Non-compete agreements and clauses within employment agreements have been increasingly scrapped in recent years. These agreements used to be limited to high-level executives and those in fields like tech and even toy companies that didn’t want former employees taking their skills and knowledge to competitors immediately after leaving.
However, they were becoming pervasive and used unnecessarily – thus restricting lower-wage workers’ ability to get a job for no good reason. Even fast-food workers and bank tellers have been required to sign such agreements, which prevent them from going to work for a competitor if they leave their employer. Approximately 300,000 Minnesotans were working under non-compete agreements, according to one estimate.

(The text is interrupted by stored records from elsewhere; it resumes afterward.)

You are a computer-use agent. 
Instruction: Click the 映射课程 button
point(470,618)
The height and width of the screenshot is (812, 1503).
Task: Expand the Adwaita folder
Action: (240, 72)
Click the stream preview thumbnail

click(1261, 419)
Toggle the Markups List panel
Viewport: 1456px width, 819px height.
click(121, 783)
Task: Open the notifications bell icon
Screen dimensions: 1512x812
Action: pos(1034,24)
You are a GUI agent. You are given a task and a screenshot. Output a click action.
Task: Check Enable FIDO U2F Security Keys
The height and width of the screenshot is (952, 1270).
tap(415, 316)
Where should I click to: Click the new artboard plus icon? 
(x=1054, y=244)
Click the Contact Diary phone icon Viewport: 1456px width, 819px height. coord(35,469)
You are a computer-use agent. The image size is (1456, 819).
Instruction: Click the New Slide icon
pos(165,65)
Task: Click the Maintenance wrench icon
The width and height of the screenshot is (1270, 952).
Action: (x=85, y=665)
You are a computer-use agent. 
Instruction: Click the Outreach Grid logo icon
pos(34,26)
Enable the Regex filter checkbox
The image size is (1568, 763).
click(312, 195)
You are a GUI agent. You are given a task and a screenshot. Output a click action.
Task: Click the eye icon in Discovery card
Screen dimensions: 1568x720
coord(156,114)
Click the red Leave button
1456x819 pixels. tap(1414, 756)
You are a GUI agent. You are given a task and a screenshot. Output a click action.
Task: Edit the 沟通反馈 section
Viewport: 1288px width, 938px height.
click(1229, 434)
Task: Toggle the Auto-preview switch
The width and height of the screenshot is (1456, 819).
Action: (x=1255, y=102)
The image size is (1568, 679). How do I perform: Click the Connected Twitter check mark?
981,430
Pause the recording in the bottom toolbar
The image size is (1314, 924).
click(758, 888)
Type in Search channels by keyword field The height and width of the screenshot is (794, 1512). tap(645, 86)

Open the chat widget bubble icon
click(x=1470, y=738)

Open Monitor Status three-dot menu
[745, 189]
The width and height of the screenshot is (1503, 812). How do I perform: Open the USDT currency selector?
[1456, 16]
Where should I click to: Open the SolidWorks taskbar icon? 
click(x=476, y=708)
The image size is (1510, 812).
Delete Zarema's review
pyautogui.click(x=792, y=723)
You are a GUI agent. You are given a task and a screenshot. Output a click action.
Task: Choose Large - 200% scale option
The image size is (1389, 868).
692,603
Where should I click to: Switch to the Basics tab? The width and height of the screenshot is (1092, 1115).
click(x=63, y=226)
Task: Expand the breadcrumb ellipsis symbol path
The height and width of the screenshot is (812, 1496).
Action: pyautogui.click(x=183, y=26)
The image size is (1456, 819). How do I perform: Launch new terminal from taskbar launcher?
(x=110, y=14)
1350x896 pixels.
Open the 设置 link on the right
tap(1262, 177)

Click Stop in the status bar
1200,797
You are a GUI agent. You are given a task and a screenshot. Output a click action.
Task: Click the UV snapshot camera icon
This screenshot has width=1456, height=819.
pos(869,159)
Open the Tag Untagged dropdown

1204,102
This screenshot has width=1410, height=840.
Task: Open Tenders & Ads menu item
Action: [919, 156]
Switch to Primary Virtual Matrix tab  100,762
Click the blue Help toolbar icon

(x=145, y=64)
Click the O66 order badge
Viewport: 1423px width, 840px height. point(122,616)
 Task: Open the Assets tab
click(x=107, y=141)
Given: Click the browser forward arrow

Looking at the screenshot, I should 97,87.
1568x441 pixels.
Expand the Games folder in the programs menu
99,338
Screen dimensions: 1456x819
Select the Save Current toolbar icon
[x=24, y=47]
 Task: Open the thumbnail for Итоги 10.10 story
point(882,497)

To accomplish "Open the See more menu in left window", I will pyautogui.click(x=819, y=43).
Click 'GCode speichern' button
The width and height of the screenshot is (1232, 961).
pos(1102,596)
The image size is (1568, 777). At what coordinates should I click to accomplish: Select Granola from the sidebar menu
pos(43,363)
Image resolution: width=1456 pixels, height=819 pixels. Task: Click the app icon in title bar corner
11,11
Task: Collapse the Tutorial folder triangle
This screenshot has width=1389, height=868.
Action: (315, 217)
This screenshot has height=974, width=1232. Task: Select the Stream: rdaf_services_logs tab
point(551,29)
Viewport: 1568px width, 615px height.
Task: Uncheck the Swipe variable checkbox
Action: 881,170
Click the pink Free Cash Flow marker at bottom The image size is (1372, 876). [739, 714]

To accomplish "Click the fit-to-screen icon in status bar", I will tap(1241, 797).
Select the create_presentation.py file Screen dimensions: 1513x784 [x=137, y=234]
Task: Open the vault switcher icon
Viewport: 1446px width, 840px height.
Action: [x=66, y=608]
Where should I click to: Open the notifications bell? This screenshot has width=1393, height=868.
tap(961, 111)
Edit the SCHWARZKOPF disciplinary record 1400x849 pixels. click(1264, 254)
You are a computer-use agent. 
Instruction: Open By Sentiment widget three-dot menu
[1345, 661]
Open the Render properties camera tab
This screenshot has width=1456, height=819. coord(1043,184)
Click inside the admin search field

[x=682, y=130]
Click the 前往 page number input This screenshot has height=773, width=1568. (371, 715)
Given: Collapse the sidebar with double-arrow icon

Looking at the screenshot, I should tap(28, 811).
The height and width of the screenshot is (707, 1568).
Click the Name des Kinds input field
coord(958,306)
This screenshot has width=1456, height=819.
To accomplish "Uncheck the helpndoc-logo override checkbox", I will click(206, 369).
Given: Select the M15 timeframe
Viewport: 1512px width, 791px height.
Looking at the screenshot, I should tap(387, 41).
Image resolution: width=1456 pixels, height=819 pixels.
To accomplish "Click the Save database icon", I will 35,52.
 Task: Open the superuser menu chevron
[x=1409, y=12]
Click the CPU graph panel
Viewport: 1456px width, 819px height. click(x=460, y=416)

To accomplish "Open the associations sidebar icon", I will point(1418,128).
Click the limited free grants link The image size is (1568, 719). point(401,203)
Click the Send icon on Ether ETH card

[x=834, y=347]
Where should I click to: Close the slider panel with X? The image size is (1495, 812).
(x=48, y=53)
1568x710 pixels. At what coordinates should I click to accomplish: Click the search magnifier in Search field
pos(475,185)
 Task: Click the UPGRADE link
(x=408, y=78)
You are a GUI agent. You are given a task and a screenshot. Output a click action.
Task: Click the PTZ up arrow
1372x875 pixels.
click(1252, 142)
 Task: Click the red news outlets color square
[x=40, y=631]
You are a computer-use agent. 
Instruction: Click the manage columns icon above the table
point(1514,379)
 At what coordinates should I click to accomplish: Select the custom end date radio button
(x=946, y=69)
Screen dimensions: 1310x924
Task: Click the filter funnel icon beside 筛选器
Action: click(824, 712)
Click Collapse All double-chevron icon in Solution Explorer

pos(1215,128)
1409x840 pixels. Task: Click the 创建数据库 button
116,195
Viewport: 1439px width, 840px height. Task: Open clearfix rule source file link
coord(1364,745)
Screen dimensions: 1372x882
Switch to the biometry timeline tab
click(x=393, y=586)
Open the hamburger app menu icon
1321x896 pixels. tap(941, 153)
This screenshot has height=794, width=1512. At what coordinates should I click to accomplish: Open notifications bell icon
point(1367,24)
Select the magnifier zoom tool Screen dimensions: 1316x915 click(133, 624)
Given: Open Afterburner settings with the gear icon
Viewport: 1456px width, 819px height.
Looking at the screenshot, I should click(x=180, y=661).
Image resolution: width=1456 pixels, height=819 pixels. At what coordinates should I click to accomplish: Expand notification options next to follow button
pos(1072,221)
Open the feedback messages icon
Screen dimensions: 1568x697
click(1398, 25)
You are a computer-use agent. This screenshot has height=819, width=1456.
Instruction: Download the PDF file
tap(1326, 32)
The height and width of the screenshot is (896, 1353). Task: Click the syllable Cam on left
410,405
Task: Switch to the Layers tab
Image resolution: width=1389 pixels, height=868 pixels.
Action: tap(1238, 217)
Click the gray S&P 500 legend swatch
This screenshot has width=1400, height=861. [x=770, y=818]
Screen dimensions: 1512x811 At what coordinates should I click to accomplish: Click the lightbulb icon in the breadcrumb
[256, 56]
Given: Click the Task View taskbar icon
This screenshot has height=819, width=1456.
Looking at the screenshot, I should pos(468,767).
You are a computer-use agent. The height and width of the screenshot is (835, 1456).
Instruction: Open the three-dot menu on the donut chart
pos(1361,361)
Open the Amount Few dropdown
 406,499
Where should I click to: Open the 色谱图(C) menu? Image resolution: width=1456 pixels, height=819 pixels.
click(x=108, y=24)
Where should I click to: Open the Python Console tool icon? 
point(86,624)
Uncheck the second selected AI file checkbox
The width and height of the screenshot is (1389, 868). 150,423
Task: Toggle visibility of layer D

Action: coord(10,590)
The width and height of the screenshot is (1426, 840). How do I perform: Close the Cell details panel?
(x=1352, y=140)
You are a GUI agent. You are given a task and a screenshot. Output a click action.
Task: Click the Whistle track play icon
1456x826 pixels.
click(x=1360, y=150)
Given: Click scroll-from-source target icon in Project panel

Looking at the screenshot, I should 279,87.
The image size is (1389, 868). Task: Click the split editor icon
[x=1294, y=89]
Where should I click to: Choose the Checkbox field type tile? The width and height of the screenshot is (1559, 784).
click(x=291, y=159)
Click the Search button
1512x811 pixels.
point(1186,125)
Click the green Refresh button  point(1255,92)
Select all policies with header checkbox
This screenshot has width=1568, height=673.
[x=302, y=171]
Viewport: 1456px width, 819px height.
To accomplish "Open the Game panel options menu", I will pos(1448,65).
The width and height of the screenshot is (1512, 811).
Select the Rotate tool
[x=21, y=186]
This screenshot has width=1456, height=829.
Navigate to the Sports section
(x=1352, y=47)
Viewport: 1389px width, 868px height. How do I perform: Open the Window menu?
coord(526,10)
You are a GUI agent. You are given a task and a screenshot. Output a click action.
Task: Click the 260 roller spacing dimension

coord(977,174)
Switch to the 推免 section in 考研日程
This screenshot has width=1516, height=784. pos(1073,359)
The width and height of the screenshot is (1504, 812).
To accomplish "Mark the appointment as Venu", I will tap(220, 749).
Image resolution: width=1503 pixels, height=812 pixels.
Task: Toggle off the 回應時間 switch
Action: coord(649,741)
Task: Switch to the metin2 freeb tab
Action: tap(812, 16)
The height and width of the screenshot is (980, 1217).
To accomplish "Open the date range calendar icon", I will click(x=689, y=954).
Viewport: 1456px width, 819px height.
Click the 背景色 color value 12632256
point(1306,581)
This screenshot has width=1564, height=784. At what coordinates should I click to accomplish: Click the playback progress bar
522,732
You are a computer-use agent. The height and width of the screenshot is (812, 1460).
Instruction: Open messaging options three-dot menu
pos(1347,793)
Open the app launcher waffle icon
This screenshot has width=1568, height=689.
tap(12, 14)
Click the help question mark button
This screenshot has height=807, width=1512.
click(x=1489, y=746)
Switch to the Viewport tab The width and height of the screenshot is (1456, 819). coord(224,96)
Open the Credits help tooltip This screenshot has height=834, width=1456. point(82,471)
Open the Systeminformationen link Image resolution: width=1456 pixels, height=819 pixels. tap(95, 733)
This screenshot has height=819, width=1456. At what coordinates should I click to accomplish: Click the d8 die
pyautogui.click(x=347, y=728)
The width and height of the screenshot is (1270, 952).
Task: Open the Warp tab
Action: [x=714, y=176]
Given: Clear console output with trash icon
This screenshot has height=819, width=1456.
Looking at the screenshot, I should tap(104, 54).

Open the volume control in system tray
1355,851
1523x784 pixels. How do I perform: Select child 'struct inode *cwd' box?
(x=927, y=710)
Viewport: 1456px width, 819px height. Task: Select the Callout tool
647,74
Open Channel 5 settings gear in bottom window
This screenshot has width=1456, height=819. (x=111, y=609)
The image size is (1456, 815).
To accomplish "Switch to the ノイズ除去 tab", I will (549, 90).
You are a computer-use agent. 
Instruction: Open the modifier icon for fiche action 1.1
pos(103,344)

The law changed last summer
Last year, Minnesota became just the fourth state to prohibit non-competes. Many people may not have noticed it, because the prohibition was part of the omnibus spending bill passed by legislature and signed by the governor.
Specifically, employers can’t require employees or independent contractors to sign a non-compete agreement that restricts where they can work after they leave the company. The restriction became effective with any contracts signed after July 1, 2023. It’s not retroactive to agreements signed prior to that.
The change does not affect businesses’ right to use other restrictive covenants, such as non-disclosure agreements. All restrictive covenants, however, should be reasonable. If they’re overly broad or unnecessary, they could potentially be deemed invalid if an employee or former employee chose to challenge an agreement they to which they were being held.
A federal ban could happen this year
The move by states like Minnesota that are choosing to ban non-competes comes as the Federal Trade Commission (FTC) has announced that it plans to prohibit them nationwide. It estimates that doing so would result in an overall increase in wages of nearly $300 billion annually.
Any contracts – including employee and independent contractor agreements – should always be drafted, negotiated or modified only with legal guidance. This can help your business avoid unnecessary and costly legal entanglements.